The U.S. Federal Reserve has announced it will start buying up billions of dollars of government bonds as part of a new trillion-dollar effort to revive the economy.
The unprecedented measures are aimed at lowering the cost of borrowing across the economy and getting banks to lend more. And the measures are certainly dramatic -- they could double the Fed's balance sheet to an estimated $4 trillion this year.
Among them, the Fed said it would buy up to $300 billion of longer-term government debt in an effort to boost the economy. In effect, it's creating new money.
"Obviously these are large amounts, this is designed to make the monetary easing bite as much as possible now that interest rates are down are very low levels," says Patrick Minford of Cardiff Business School.

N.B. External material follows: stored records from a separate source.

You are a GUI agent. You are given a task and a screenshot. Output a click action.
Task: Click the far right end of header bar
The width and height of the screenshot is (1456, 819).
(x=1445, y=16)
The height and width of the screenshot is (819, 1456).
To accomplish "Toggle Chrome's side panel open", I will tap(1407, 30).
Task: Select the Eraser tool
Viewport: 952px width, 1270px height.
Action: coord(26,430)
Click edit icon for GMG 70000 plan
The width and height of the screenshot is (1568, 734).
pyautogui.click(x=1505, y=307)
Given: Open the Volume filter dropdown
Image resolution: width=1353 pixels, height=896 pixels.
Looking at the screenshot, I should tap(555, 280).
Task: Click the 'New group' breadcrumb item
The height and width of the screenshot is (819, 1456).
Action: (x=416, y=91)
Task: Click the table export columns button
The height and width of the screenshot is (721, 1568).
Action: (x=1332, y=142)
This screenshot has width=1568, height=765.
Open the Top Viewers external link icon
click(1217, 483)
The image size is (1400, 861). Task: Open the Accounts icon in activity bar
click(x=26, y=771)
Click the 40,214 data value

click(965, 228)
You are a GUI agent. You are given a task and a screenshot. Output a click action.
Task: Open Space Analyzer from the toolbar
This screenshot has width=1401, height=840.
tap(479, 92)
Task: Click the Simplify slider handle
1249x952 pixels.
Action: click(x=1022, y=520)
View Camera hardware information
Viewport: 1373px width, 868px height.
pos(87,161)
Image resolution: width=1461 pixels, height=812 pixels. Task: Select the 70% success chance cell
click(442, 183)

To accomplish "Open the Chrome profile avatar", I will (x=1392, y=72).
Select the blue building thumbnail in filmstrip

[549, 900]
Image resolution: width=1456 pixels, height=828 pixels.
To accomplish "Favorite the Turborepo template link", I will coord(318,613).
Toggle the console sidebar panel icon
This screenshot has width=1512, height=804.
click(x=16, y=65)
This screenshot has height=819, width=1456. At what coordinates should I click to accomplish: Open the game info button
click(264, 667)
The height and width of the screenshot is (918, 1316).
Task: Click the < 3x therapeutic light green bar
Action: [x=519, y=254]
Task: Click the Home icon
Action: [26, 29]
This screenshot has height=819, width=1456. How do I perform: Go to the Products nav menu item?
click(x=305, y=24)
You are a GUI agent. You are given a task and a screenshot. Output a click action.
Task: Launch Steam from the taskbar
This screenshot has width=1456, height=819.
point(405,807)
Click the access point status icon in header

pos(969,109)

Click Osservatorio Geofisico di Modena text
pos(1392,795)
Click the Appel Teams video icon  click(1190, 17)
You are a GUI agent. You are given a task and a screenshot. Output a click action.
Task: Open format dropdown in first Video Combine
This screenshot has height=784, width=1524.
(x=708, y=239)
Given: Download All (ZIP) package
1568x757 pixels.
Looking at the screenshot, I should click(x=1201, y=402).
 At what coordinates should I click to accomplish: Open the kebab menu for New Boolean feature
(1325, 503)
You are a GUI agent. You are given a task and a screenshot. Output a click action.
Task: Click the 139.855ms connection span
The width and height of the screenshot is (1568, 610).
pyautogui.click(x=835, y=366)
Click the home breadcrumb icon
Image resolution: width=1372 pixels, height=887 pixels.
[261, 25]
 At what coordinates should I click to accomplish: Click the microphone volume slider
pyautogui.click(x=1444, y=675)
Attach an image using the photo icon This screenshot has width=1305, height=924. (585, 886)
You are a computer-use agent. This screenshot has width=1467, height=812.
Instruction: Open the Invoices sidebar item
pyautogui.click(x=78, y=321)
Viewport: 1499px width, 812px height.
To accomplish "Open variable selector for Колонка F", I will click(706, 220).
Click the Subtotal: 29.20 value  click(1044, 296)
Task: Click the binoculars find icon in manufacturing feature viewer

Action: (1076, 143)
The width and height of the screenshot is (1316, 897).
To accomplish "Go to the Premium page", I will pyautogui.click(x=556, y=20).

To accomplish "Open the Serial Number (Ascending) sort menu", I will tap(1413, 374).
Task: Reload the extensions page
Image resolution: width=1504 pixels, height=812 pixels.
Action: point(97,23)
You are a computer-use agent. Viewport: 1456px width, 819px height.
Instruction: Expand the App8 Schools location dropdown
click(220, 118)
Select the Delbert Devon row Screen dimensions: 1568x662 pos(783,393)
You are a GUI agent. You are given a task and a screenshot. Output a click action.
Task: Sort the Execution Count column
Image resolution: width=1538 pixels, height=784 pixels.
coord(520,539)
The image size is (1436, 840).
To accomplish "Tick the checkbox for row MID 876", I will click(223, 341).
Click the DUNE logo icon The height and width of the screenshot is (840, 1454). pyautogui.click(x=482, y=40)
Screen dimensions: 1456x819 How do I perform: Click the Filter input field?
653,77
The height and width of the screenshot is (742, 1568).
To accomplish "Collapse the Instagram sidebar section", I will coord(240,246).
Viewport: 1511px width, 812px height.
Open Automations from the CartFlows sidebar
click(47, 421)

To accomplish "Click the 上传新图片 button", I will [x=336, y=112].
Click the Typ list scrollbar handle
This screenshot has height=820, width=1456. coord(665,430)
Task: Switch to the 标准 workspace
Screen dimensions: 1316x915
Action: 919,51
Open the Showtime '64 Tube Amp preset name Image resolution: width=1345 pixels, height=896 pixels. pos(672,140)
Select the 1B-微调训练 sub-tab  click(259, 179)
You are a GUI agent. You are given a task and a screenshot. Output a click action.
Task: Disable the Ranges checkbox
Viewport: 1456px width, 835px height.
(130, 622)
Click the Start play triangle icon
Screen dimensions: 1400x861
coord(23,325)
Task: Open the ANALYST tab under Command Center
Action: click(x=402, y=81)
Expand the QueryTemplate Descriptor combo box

Lowering interest rates is the main tool a central bank has for boosting the economy. But in the Fed's case, rates are about as low as they can go. It's main interest rate is now between zero and 0.25 percent.Power Of The Press
With no scope to cut further, they're turning to more unconventional methods instead.
In buying up government bonds, the aim is to drive up their prices and lower their yields. Since government bonds have an effect on other types of debt like mortgages, those rates should come down too.
And banks newly flooded with money should then lend that on to borrowers. However, there's no guarantee of that. Banks could simply continue to hoard the cash
In fact, the Fed has already been engaged in a form of "quantitative easing," in recent months buying up mortgage-related securities, whose value slumped with the U.S. housing market collapse.
On March 18, the Fed said it would do more of that too -- up to $850 billion more. And, indeed, the announcement did push down yields on U.S. government securities, as well as rates on U.S. home mortgages.
But will the policy be successful in the long run? Kornelius Purps of Unicredit in Munich believe it will. "The Fed has the printing press and others, me and Warren Buffet, do not have the printing press and in the end the Fed will win any fight," he says.Threat Of Inflation
But that raises the chief danger of this kind of policy -- what if too much money is pumped into the economy? That could unleash inflation down the road.
Purps says unfortunately there is no method to solve the current problems -- recession, deflationary worries, the banking crisis -- that are not inflationary.
In its statement the Fed said it expected inflation to "remain subdued." The Fed's calculation, it seems, is that that is a problem for another day.
"Frankly, the risk of the recovery getting too strong and causing inflation in the future is one we'd dearly like to have at the moment," Patrick Minford says. "The threats are all really the other way."
Still, turning on the printing presses -- even electronic ones -- raises worries, too, about the impact on the dollar.
The dollar had rallied late last year as investors fled risky markets for "safe havens." The worry is the flood of dollars could see the dollar lose all that ground and weaken further.
Certainly, after the Fed's announcement it saw its biggest one-day drop in more than 20 years.
But while many are pessimistic, Purps sees one possible glimmer of hope for the greenback: If the U.S. economy is in a bad state, other areas aren't faring much better.
Already the Bank of England has embarked on a similar course to that of the Fed, buying up British government debt beginning this month. The Bank of Japan expanded its purchases of government bonds this week. Analysts say other central banks may follow suit.